言葉はいらなかった
- 2013/11/22
- 市原版
言葉はいらなかった
遠山あき
私の家の田んぼにインドの男女が五人、通訳の女性のひとに連れられてやって来た。「来年のアート・ミックスの行事に使う藁が欲しい」と貰いに来たのだ。どうせ刻んで田へ入れる藁だから、快く承諾した。
黒く輝く肌の男性二人、濃い茶色の肌の小柄な女性三人が、はにかんだように笑って挨拶した。刈った稲藁は田に広げて置いたからよく乾いている。見ていると誠に器用に手早く束ねる。私たちの束ね方とは違う。珍しい。束ね方を知りたいと思った。「教えて」と傍へ行って頼んだ。もちろん日本語だ。私の顔を見て彼女は首を捻った。手まねで束ねる形をした。頷いた彼女はゆっくりとやって見せてくれた。
うーん。分からないと言って首を振ると、彼女は困ったように首を捻った。藁束を指して「もう一度」というとたちまち納得! 私の手を取って丁寧に教えてくれた。彼女の手は温かく乾いていた。知りたい私に教えてくれようとする気持ちがじーんと伝わってくる。飲み込みの悪い私に繰り返し教えてくれる。子供にかえったように私はインドの女性の仕草を真似た。二度、三度、どうやらできそうだ。
「自分で」と言って私はやってみた。できた! 彼女は手を叩いて嬉しそうに笑った。彼女の手を握って私もぴょんぴょん跳ねた。並んで束ね始めた。後ろ向きに束ねて進んだので、とうとう彼女とお尻の鉢合わせをしてしまった。「あっ」と言って私は彼女の背中を叩いて笑った。彼女も手を叩いて笑った。二人の気持ちがその時一つになった。
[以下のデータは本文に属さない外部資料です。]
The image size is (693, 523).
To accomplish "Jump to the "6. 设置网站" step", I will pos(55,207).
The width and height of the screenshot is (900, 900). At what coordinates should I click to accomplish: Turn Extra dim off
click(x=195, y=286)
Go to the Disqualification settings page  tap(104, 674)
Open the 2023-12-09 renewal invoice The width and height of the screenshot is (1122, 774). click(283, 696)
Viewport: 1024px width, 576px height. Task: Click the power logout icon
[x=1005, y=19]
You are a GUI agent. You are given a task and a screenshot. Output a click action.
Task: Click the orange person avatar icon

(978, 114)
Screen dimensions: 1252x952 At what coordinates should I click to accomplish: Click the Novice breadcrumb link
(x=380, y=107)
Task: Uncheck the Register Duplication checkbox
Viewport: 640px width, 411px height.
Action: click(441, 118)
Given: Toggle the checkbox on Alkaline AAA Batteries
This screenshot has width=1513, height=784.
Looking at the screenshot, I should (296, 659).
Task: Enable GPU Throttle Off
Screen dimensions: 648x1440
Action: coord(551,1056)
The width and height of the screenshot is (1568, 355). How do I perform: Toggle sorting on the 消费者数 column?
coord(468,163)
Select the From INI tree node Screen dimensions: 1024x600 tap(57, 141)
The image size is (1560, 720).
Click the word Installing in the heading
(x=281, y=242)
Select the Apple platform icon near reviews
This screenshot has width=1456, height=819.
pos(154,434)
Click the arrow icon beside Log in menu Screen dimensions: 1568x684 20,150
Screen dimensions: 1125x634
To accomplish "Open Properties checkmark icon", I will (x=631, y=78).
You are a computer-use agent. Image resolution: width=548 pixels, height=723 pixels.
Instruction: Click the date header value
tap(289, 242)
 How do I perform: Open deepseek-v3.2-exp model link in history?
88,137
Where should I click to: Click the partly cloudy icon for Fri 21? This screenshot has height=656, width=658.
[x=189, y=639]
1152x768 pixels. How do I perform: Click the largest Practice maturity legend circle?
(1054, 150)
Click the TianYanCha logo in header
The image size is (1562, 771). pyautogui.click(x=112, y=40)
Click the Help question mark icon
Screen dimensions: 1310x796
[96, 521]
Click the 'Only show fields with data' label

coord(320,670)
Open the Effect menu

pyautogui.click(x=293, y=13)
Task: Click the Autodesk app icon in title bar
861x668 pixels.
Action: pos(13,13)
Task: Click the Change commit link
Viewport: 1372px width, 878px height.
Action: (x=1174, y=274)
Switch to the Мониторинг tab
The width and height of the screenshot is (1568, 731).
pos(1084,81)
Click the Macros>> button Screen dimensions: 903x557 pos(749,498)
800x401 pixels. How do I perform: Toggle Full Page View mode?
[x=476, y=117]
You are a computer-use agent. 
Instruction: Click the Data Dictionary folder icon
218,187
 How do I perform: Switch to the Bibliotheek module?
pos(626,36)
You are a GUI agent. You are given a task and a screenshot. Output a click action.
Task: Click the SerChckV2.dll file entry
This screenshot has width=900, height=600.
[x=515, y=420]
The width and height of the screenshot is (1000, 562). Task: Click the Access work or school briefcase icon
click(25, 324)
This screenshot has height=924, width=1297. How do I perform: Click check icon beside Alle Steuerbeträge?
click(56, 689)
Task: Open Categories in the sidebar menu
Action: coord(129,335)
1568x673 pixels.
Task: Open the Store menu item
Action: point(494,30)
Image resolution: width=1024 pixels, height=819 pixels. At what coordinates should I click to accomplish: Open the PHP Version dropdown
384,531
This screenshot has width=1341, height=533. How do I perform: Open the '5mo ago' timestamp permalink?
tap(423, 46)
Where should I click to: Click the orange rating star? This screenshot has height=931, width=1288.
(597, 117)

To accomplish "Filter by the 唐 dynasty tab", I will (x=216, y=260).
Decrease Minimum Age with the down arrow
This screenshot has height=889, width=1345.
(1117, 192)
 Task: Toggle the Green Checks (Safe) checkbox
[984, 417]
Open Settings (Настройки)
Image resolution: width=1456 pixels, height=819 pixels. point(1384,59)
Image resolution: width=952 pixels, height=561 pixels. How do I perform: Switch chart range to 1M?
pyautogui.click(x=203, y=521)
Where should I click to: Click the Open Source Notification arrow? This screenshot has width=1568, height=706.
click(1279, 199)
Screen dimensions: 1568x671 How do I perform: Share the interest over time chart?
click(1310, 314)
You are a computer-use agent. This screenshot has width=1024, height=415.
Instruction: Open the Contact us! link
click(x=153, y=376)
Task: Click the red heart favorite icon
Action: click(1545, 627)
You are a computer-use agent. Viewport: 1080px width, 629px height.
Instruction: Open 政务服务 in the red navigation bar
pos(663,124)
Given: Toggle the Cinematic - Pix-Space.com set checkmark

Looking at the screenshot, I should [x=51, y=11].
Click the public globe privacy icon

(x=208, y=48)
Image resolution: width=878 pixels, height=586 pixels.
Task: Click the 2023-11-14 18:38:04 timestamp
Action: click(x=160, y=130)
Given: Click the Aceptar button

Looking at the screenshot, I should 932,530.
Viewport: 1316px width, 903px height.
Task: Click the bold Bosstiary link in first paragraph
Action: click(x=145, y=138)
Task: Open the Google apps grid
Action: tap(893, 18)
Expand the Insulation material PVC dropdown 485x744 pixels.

夕方になって皆帰ることになった。私はカメラを取りに走った。皆と一緒にパチリ、彼女と並んでパチリ。名前も知らない、会話もできなかった、でもなんだか長い間の友達のような気がして、私はふと涙ぐんだ。急いでカメラを入れていた袋を取りだした。手作りで花模様が刺繍してあり綺麗で私のお気に入りだった。これを記念にあげようと思う。
彼女の手に押し付けると、いぶかしげに私の顔を見た。「あげます、お礼に」とお辞儀すると目を丸くして「ほんと?」というように首をかしげた。手を握るとポッと赤くなって嬉しそうに袋を胸に当てて微笑んだ。二人に言葉は要らなかった。